*TASK STATEMENT:* Pictures aside, reproduce exactly and only the lines below, starting at the one containing "This screenshot has height=291, width=532." and ending at the last line.

*Dataset excerpts:*
..........

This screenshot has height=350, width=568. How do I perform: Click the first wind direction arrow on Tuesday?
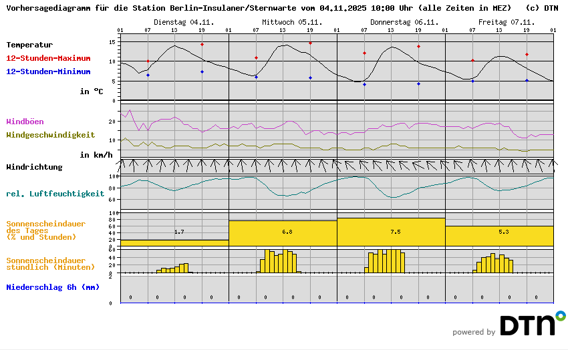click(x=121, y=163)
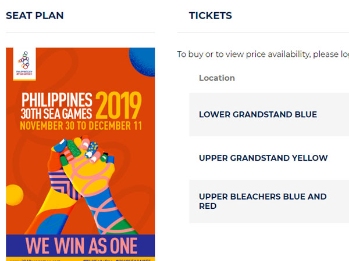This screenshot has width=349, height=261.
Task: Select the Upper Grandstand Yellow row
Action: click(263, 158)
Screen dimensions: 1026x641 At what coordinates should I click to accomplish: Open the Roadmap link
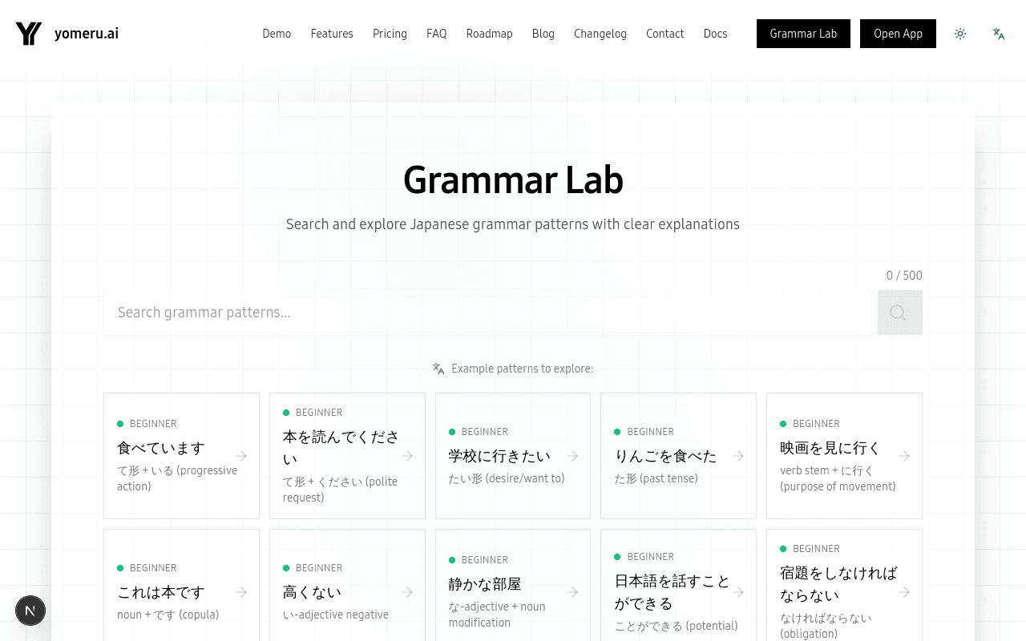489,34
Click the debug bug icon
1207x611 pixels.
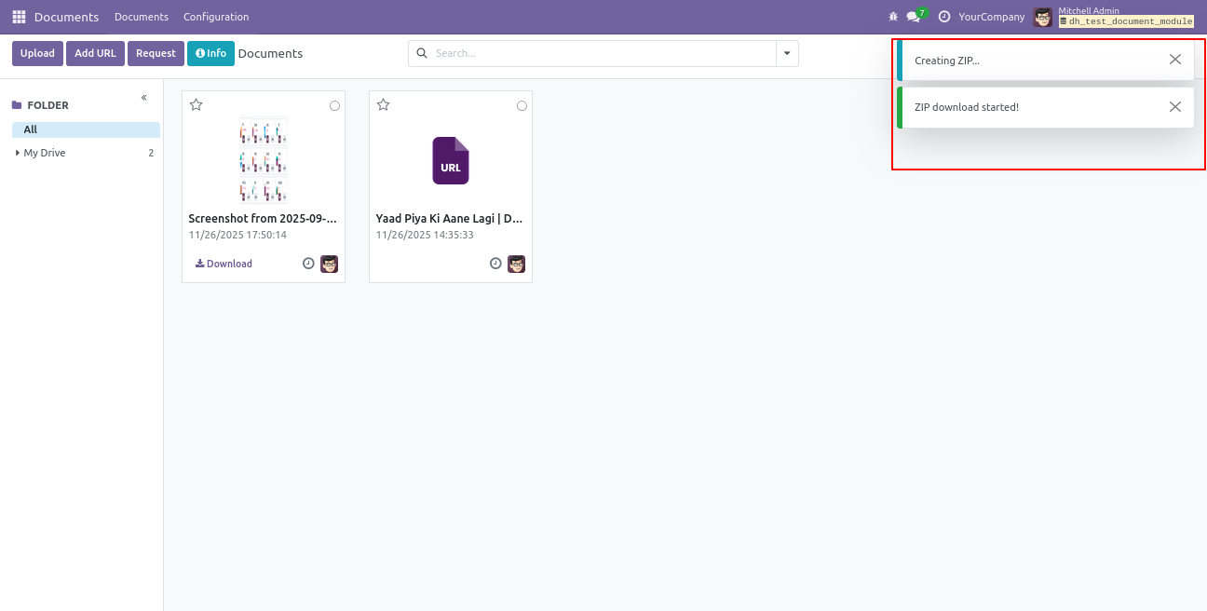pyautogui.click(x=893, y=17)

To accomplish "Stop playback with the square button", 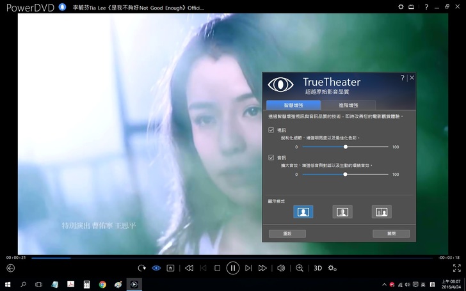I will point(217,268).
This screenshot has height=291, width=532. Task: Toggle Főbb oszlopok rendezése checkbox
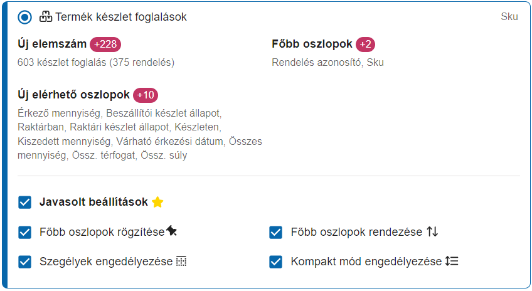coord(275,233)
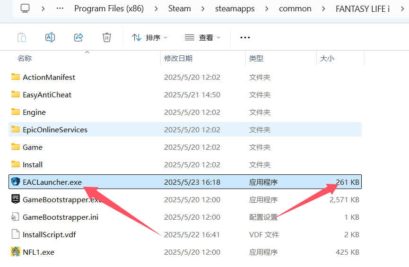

..........

*ANSWER SPACE:*
This screenshot has height=291, width=532. Task: Toggle Főbb oszlopok rendezése checkbox
coord(275,233)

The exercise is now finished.